殺戮都市~バベル~

人を殺す事に抵抗がなくなったわけじゃない。


人を殺すなんて嫌だけど、俺に死ぬなと言ってくれた人がいる。


俺なら、この状況を切り抜けられると信じてくれた人がいる。


そして、俺がやらなきゃ守れない人がいるから。


振るう刃に迷いはなくなった。


ひと振りで三人、胸から上が斬られて、ドサリと地面に崩れ落ちる。


この、肌を切り裂くような緊張感の中で、感覚が研ぎ澄まされているのか、人の動きが見える。

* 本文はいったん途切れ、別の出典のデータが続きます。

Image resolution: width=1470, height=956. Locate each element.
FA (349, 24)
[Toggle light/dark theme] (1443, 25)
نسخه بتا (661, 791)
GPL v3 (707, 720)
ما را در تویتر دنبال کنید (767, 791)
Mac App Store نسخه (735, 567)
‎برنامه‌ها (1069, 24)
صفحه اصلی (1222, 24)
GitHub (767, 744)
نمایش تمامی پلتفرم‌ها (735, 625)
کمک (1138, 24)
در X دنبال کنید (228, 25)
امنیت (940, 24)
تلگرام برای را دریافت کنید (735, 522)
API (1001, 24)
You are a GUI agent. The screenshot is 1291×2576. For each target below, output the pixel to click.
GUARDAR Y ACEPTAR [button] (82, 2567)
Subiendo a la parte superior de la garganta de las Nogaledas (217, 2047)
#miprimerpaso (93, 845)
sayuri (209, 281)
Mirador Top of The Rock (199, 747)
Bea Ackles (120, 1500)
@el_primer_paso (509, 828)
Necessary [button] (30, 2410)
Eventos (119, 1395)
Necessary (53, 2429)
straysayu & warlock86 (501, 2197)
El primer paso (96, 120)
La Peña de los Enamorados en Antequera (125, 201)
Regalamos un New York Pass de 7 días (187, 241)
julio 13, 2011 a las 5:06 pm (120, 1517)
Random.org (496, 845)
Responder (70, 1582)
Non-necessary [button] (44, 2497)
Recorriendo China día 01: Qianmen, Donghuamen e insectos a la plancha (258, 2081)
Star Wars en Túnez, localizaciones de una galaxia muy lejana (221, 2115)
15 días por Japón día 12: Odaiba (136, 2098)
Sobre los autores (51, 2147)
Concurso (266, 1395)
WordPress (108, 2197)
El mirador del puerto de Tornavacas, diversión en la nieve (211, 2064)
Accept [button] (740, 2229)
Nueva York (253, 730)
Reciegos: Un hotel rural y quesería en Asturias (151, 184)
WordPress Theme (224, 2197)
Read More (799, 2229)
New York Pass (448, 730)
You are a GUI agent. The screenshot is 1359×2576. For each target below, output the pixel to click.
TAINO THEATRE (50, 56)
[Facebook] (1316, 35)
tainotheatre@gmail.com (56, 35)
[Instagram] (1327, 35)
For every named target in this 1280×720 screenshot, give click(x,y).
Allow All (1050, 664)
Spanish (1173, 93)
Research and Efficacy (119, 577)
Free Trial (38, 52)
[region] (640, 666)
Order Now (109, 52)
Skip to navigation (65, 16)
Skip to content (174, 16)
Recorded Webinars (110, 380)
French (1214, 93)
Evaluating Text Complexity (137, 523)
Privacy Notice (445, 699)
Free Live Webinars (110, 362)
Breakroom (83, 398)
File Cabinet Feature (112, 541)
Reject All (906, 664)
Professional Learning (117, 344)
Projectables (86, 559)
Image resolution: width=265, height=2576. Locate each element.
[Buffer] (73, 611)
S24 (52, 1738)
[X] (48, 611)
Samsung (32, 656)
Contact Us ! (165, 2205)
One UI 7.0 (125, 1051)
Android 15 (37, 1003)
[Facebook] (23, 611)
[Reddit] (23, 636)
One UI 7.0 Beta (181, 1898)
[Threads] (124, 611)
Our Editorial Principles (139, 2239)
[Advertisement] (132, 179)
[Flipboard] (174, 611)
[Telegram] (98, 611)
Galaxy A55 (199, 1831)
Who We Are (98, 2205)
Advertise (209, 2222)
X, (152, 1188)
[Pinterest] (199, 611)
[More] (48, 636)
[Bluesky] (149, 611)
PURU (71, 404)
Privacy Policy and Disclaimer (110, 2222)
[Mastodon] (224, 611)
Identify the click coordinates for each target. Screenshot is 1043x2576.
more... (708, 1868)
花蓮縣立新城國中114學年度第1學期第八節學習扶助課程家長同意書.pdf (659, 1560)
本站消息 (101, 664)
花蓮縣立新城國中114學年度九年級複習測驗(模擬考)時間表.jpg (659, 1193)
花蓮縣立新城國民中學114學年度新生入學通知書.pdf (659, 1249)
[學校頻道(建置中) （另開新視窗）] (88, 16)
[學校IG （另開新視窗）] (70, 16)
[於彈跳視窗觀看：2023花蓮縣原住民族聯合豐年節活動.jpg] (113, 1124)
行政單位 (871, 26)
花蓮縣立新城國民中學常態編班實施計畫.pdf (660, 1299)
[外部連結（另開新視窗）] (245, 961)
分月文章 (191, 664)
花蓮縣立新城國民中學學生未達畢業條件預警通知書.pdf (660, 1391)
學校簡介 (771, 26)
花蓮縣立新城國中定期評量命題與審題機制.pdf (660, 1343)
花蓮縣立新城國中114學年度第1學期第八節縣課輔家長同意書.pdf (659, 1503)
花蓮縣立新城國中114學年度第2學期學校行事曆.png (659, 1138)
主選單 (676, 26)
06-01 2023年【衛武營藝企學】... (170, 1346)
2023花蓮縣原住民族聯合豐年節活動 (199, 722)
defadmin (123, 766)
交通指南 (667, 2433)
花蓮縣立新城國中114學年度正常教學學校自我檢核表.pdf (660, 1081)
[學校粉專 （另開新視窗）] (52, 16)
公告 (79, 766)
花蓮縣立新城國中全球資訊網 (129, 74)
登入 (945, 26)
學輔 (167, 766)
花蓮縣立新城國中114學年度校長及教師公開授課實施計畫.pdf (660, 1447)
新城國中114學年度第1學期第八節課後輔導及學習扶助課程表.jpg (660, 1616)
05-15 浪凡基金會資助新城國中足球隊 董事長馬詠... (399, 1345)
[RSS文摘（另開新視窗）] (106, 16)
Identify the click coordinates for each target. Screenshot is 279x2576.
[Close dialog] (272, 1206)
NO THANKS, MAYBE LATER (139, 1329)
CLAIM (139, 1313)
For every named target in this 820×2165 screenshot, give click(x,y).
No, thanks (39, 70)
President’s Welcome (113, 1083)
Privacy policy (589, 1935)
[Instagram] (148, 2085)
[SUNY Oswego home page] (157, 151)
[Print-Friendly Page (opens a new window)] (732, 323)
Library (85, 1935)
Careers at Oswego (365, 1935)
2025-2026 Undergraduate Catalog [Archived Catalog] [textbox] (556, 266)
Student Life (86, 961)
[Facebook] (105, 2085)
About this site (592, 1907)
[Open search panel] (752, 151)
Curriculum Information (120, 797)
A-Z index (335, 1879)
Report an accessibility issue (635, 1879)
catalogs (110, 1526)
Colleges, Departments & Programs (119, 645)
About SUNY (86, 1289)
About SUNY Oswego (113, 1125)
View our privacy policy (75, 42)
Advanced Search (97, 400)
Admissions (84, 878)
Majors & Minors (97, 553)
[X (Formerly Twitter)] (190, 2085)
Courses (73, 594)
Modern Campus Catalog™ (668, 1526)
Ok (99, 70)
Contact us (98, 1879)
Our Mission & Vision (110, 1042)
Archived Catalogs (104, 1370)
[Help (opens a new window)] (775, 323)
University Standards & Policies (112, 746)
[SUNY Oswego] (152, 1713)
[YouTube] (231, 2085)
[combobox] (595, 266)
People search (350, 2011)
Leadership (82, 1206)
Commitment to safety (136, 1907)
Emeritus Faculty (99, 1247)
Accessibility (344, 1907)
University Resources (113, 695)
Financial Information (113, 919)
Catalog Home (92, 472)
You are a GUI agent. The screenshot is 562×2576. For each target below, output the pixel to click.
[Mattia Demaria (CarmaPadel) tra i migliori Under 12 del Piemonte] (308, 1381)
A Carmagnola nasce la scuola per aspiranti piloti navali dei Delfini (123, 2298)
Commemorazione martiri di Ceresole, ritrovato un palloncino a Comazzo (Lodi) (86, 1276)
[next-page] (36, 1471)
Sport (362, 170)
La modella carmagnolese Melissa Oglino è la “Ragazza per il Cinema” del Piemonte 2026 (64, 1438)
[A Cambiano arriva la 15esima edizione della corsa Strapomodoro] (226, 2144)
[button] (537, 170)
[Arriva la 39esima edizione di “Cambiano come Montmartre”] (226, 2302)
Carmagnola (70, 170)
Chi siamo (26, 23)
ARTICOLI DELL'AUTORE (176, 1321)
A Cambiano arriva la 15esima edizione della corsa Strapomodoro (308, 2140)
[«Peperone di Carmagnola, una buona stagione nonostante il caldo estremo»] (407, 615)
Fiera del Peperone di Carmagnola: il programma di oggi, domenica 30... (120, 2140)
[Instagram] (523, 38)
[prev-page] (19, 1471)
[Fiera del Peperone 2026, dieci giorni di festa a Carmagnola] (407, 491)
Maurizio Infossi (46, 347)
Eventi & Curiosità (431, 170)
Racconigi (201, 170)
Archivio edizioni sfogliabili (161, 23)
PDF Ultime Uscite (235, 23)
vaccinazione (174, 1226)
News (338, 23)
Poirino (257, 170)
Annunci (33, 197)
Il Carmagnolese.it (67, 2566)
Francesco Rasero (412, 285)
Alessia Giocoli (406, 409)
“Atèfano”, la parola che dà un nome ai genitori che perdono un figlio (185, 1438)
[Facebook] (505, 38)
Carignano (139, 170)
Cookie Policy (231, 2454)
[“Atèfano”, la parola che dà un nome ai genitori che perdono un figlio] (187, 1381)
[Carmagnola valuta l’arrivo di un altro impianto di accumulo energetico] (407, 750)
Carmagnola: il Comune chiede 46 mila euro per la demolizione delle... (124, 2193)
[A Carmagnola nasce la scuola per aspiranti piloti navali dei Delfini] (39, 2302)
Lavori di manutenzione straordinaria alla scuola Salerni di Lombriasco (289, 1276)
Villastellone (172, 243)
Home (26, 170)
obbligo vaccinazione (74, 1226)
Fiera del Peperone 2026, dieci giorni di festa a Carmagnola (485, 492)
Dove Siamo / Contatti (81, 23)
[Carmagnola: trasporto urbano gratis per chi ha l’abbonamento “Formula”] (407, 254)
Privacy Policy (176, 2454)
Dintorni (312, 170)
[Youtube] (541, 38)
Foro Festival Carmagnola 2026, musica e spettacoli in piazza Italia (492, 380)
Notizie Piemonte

スローモーション……とまではいかないけど、相手の出方を見てから動ける程度には。


「へぇ、やるじゃない。でも、どうしてここまでやれるのに、仲間を守れなかったかね?」


雪子さんが言った言葉は、俺の耳には届いていなかった。


ただ、ひたすら目の前の敵を斬って、俺に意識を向けさせる事で、奈央さんを助ける事が出来ると理解していたから。


「くそっ!こいつ強いっ!!誰だよ、この人数なら勝てるって言ったやつは!!」


「口を動かしてる暇があったら戦え!!遠距離のやつらは何してんだよ!?」


10人近く斬った辺りから、場が混乱し始めた。


俺の前にいるやつらは後退し、背後にいるやつらが距離を詰める。


それにしても、どうして俺はここまで戦えるようになったのだろう。